Crowley et al.  confer the existence of a microbial siderophore iron transport system in oat (Avena sativa cv. Victory). Application of bacterial siderophore of the two siderophore-producing bacterial strains, namely, Chryseobacterium spp. C138 from the rhizosphere of Oryza sativa and Pseudomonas fluorescens N21.4 from the rhizosphere of Nicotiana glauca, in iron-starved tomato plants grown in hydroponic culture resulted significantly in higher plant yield and chlorophyll and iron content . The findings indicated that siderophores are helpful in providing iron to plant. Another experiment on red bean under greenhouse condition showed an increase in bean plant growth factors, significantly inoculated with 7NSK2, UTPF5, and UTPF 76 strains of fluorescent Pseudomonas . The beneficial effects of microbial siderophores have potential to correct lime-induced chlorosis in peach.

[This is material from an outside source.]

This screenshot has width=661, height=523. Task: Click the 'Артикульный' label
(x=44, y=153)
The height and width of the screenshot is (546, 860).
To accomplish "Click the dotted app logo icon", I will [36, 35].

Peach is unexplored in terms of application of bioremediation. It is therefore necessary to evaluate the response of microorganism for controlling iron chlorosis in peach, grown in calcareous soils. Microbial iron mobilization needs vast research for identifying efficient strains regarding iron mobilization and their effect on plant growth, nutritional status, and yield. Bioremediation will help in reducing the dependency on chemical measure of controlling chlorosis in addition to eco-friendly remediation as a long-term solution.